When it comes to choosing the best aftershave, the best approach is to understand the goal. After a razor glides over the coarse hairs on the beard area, the skin gets inflamed and irritated leading to an higher risk of ingrown hairs. It helps to use a product that soothes the skin, brings down the inflammation and nourishes the skin with hydration.

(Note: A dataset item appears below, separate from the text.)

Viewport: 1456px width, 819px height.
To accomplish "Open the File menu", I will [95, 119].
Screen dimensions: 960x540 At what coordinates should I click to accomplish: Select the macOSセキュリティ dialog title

For routine aftershaves I tend to recommend Aveeno Mens fragrance free after shave lotion. This product is soothing with oat and Shea butter. It nourishes and repairs the skin with petrolatum. And it is fragrance free making it less likely to irritate or inflamed freshly shaved skin.



Sensitive skin:

Aveeno after shave as mentioned above! Dry skin:

When men experience excess dryness in the beard area after shaving much of this is from irritation from the shave. Nivea sensitive post shave balm is great for excess dry skin. The vitamin E is hydrating and soothing in this product.


Acne prone skin:

If you have acne prone skin, I would suggest discussing your options with your dermatologist. This tends to be the result of folliculitis or infected hair follicles and is often best covered with a topical antibiotic as an aftershave for the short term.

Aging skin:

The most important consideration as we get older is to remember to use sunblock as well after shaving. I routinely see patients that have a spot in the beard area they assume is an ingrown hair that won’t heal and it turns out to be a basal cell skin cancer or squamous cell carcinoma. As soon as shaving is complete, it’s important to apply after shave to immediately soothe the skin.


The key to a great shave is to get as close a shave as possible while taking care to avoid irritating or nicking the skin and minimizing the chances for ingrown hairs to develop.  The challenge with shaving is understanding the topography of the hair bearing areas.  Shaving hair is not like mowing the lawn on a baseball field!  Skin with thick coarse hairs is not a smooth surface studded with hairs that can be closely shaved easily.  Have you every seen a jelly spike ball?  Imagine a hair growing out of each spike.  Now, imagine taking a razor and trying to shave those hairs without nicking a spike and still getting a close shave.  Every time we shave, that is exactly what the topography of the skin  is like up close! Puts this daily routine into a little perspective! It’s best to shave when your skin is adequately hydrated- towards the end of a shower, not necessarily the beginning. Try to make sure the water temperature is not too hot to avoid the skin swelling around the hair follicle as your shave will not be as close as you like. If you tend to get recurrent ingrown hairs or inflamed it follicles, try out these steps: - wash with an antibacterial soap to reduce bacteria  around and in our hair follicles - change your razors routinely to avoid bacteria from building up on the blade that can spread bacteria into small nicks or cuts in your skin - consider using an antibacterial topical after shaving to reduce residual bacteria left on the skin after hair removal If persistent consider a trip to your dermatologist as a course of oral antibiotics and a prescription topical antibiotic may be your key to clearing your skin!